— Task objective —
Every entry must be output exactly as it was written.

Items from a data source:
Segment Open

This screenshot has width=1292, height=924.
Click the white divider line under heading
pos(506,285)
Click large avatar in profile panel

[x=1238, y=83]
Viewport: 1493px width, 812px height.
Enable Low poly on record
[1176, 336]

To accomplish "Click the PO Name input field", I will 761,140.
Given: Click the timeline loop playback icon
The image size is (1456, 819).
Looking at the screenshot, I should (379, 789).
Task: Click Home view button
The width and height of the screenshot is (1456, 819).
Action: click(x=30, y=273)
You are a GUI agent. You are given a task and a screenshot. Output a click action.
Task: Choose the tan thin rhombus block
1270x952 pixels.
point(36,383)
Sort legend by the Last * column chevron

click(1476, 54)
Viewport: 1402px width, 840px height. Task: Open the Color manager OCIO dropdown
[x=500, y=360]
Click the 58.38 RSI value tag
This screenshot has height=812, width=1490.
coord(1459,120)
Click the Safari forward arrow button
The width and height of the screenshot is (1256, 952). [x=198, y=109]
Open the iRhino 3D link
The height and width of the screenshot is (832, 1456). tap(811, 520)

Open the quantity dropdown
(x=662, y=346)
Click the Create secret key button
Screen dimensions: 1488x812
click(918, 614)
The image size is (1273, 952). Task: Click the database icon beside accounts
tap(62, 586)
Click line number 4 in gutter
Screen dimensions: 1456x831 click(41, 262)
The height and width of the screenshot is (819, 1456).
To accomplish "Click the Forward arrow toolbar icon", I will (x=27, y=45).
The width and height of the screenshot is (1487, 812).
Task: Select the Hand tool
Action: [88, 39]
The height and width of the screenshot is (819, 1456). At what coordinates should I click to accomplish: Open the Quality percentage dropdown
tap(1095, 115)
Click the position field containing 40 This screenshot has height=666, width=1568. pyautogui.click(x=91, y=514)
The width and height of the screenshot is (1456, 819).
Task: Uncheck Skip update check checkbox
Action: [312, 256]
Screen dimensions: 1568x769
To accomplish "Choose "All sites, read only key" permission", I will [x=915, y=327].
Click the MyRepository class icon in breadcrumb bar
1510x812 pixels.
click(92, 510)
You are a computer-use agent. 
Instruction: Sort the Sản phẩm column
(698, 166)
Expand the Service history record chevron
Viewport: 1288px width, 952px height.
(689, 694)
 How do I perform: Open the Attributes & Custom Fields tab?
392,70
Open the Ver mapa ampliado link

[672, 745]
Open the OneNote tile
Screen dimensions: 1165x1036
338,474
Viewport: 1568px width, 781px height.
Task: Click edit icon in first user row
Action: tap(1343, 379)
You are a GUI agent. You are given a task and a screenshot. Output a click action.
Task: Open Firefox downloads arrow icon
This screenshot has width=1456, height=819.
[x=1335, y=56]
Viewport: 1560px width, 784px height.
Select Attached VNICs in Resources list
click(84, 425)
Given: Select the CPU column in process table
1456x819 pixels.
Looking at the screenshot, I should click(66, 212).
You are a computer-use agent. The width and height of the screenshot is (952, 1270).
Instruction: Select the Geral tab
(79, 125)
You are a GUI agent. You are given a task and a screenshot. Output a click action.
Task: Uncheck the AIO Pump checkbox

Segment Closed

— Solution —
This screenshot has width=1292, height=924.
Click the white divider line under heading
pos(506,285)
Click large avatar in profile panel

[x=1238, y=83]
Viewport: 1493px width, 812px height.
Enable Low poly on record
[1176, 336]

To accomplish "Click the PO Name input field", I will 761,140.
Given: Click the timeline loop playback icon
The image size is (1456, 819).
Looking at the screenshot, I should (379, 789).
Task: Click Home view button
The width and height of the screenshot is (1456, 819).
Action: click(x=30, y=273)
You are a GUI agent. You are given a task and a screenshot. Output a click action.
Task: Choose the tan thin rhombus block
1270x952 pixels.
point(36,383)
Sort legend by the Last * column chevron

click(1476, 54)
Viewport: 1402px width, 840px height. Task: Open the Color manager OCIO dropdown
[x=500, y=360]
Click the 58.38 RSI value tag
This screenshot has height=812, width=1490.
coord(1459,120)
Click the Safari forward arrow button
The width and height of the screenshot is (1256, 952). [x=198, y=109]
Open the iRhino 3D link
The height and width of the screenshot is (832, 1456). tap(811, 520)

Open the quantity dropdown
(x=662, y=346)
Click the Create secret key button
Screen dimensions: 1488x812
click(918, 614)
The image size is (1273, 952). Task: Click the database icon beside accounts
tap(62, 586)
Click line number 4 in gutter
Screen dimensions: 1456x831 click(41, 262)
The height and width of the screenshot is (819, 1456).
To accomplish "Click the Forward arrow toolbar icon", I will (x=27, y=45).
The width and height of the screenshot is (1487, 812).
Task: Select the Hand tool
Action: [88, 39]
The height and width of the screenshot is (819, 1456). At what coordinates should I click to accomplish: Open the Quality percentage dropdown
tap(1095, 115)
Click the position field containing 40 This screenshot has height=666, width=1568. pyautogui.click(x=91, y=514)
The width and height of the screenshot is (1456, 819).
Task: Uncheck Skip update check checkbox
Action: [312, 256]
Screen dimensions: 1568x769
To accomplish "Choose "All sites, read only key" permission", I will [x=915, y=327].
Click the MyRepository class icon in breadcrumb bar
1510x812 pixels.
click(92, 510)
You are a computer-use agent. 
Instruction: Sort the Sản phẩm column
(698, 166)
Expand the Service history record chevron
Viewport: 1288px width, 952px height.
(689, 694)
 How do I perform: Open the Attributes & Custom Fields tab?
392,70
Open the Ver mapa ampliado link

[672, 745]
Open the OneNote tile
Screen dimensions: 1165x1036
338,474
Viewport: 1568px width, 781px height.
Task: Click edit icon in first user row
Action: tap(1343, 379)
You are a GUI agent. You are given a task and a screenshot. Output a click action.
Task: Open Firefox downloads arrow icon
This screenshot has width=1456, height=819.
[x=1335, y=56]
Viewport: 1560px width, 784px height.
Select Attached VNICs in Resources list
click(84, 425)
Given: Select the CPU column in process table
1456x819 pixels.
Looking at the screenshot, I should click(66, 212).
You are a computer-use agent. The width and height of the screenshot is (952, 1270).
Instruction: Select the Geral tab
(79, 125)
You are a GUI agent. You are given a task and a screenshot. Output a click action.
Task: Uncheck the AIO Pump checkbox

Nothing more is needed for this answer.